鼻あては最もクラシックな「一山」タイプだ。
これをかけた時の自分を鏡で一目見た時、「もうこれしかない!」と思った。
知的さを一段引き上げてくれる玉型サイズ。
尖ったところが一切ないフレーム。
正確に言えばその人がかけている眼鏡とは全く違うものなのだけれど、僕にとってリレは「あの人の眼鏡」に他ならなかった。

顔に沿う流線型のラインが美しい。
静かに興奮している僕の内心を知ってか知らずか、いかにも眼鏡にうるさそうな店主が「日本人でこの眼鏡が似合う人は限られています。お兄さんは控えめに言って……完璧に似合っていますね」などというものだから、一分の迷いもなく即決した。

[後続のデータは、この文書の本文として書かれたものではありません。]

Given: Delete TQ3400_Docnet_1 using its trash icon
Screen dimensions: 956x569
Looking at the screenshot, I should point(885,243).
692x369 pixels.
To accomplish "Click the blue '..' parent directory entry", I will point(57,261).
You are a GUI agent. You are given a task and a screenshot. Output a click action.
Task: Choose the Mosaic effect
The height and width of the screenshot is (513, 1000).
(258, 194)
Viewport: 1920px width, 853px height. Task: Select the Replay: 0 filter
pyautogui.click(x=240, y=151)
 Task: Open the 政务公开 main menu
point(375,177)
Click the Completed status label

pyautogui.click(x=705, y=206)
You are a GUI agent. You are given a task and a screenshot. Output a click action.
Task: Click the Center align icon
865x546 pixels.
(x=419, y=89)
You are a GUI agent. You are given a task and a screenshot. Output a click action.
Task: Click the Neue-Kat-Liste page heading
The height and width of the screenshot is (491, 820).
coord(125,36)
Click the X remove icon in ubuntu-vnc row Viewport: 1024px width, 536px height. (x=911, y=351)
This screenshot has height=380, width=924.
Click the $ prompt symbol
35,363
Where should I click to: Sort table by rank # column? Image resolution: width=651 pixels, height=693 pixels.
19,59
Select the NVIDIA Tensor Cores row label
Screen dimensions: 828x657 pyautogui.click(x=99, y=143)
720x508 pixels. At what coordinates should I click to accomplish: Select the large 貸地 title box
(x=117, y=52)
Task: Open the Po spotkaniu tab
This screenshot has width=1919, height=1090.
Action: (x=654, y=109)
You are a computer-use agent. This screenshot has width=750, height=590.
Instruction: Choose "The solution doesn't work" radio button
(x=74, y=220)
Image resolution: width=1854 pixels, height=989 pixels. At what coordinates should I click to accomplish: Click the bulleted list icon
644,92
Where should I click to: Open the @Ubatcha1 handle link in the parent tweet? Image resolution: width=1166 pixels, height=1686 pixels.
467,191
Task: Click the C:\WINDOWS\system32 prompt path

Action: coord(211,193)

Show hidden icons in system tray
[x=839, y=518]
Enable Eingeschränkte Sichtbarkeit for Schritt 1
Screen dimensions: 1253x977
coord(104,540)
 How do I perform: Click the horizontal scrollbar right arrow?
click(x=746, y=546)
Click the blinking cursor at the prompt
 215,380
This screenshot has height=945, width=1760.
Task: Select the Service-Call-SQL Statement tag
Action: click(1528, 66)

今僕は髪を長く伸ばしているし、歳を重ねて少し肌もくすんできた。いい感じにおじさんになり、見た目はあの人に近づいてきたように思う。
あとは人間、中身だが……。
残念ながら、こっちについてはあと少し、いやまだまだ時間がかかりそうだ。
リレを鼻梁に引っ掛けて、今日も明日も、精進、精進。